The Company also plans to timely notify the NYSE that it intends to present a plan to meet the minimum market capitalization requirement pursuant to applicable NYSE rules. The NYSE provides for a period of 45 days from receipt of the notice to submit a plan advising the NYSE of definitive actions the Company has taken, or is taking, to bring it into conformity with the market capitalization listing standard within 18 months of receipt of the Notice. The Company is closely monitoring the closing price of its common stock and intends to consider all options to develop and submit a plan to bring it into compliance with the minimum capitalization standard within the required timeframe by pursuing measures that are in the best interests of the Company and its shareholders.

As previously stated, during this period, the Company’s common stock will continue to be listed and traded on the NYSE. The Notice does not affect the Company’s business operations, or its Securities and Exchange Commission reporting requirements, and does not conflict with or trigger any violation under the Company’s material debt or other agreements.

About Regis Corporation

Regis Corporation (NYSE:RGS) is leader in the beauty salon industry.
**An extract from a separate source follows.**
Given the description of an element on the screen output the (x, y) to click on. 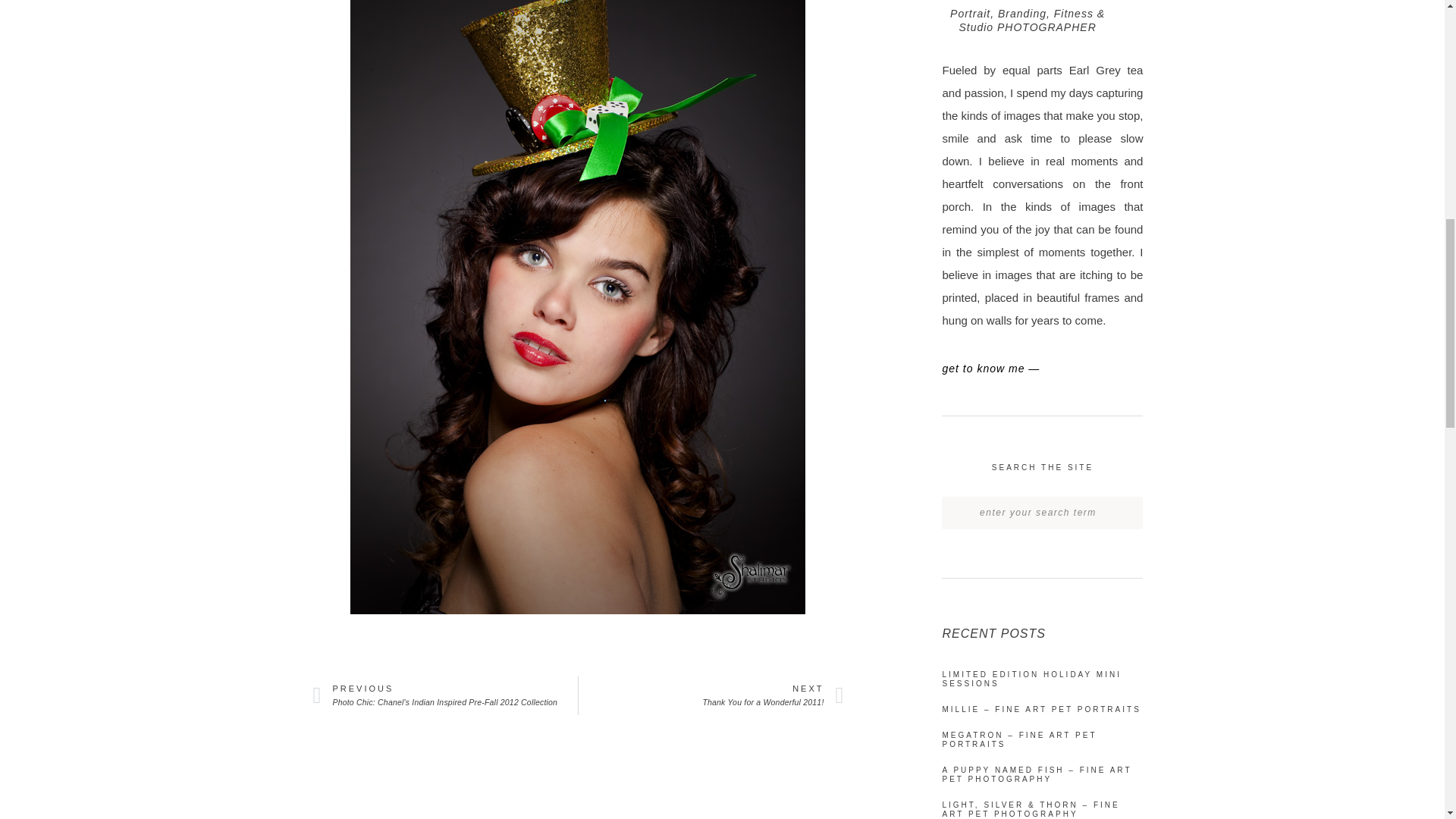
LIMITED EDITION HOLIDAY MINI SESSIONS (710, 695)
As of March 31, 2022, the Company franchised, owned or held ownership interests in 5,697 worldwide locations. Regis' franchised and corporate locations operate under concepts such as Supercuts®, SmartStyle®, Cost Cutters®, Roosters® and First Choice Haircutters®. Regis maintains an ownership interest in Empire Education Group in the U.S. For additional information about the Company, please visit the Investor Information section of the corporate website at www.regiscorp.com.

This press release contains or may contain “forward-looking statements” within the meaning of the federal securities laws, including statements concerning anticipated future events and expectations that are not historical facts. These forward-looking statements are made pursuant to the safe harbor provisions of the Private Securities Litigation Reform Act of 1995. The forward-looking statements in this document reflect management's best judgment at the time they are made, but all such statements are subject to numerous risks and uncertainties, which could cause actual results to differ materially from those expressed in or implied by the statements herein. Such forward-looking statements are often identified herein by use of words including, but not limited to, “may,” “believe,” “project,” “forecast,” “expect,” “estimate,” “anticipate,” “intend” and “plan.” In addition, the following factors could affect the Company's actual results and cause such results to differ materially from those expressed in forward-looking statements. These factors include our ability to regain compliance with the NYSE listing requirements, future compliance with such requirements, potential future application of suspension and delisting procedures and future quotation of our common stock, and other potential factors that could affect future financial and operating results as set forth under Item 1A of our Form 10-K. We undertake no obligation to publicly update or revise any forward-looking statements, whether as a result of new information, future events or otherwise. However, your attention is directed to any further disclosures made in our subsequent annual and periodic reports filed or furnished with the SEC on Forms 10-K, 10-Q and 8-K and Proxy Statements on Schedule 14A.